Dataset entries.
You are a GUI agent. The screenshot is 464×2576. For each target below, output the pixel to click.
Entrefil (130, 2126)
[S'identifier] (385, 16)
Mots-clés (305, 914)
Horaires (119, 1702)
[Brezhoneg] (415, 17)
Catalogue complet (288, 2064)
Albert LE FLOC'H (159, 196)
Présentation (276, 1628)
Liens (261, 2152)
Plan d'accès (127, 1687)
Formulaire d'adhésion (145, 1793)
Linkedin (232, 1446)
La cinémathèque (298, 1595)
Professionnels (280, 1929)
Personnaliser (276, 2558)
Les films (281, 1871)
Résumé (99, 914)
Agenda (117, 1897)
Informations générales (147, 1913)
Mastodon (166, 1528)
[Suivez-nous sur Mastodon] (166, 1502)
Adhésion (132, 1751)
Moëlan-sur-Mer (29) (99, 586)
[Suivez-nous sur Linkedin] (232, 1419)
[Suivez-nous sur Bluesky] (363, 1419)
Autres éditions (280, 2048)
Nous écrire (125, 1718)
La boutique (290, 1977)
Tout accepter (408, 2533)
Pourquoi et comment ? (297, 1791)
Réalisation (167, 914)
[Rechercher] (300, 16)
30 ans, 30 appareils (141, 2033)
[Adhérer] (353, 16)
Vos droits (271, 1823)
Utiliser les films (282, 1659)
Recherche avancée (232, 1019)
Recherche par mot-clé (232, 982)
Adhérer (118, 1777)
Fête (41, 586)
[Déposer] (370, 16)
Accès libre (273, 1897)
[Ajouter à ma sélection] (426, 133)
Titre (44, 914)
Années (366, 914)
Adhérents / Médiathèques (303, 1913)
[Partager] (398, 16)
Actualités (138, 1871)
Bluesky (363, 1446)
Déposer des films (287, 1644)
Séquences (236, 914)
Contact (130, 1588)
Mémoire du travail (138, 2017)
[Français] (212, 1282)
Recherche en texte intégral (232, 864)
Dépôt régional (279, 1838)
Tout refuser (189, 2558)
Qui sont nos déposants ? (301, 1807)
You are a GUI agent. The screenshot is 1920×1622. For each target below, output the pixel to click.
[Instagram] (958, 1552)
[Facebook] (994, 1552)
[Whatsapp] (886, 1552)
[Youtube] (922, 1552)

What you should do. Give back the entries above exactly as they are, from their first line through the line that contains "Liens (261, 2152)", both included, with nothing else.

Response area.
You are a GUI agent. The screenshot is 464×2576. For each target below, output the pixel to click.
Entrefil (130, 2126)
[S'identifier] (385, 16)
Mots-clés (305, 914)
Horaires (119, 1702)
[Brezhoneg] (415, 17)
Catalogue complet (288, 2064)
Albert LE FLOC'H (159, 196)
Présentation (276, 1628)
Liens (261, 2152)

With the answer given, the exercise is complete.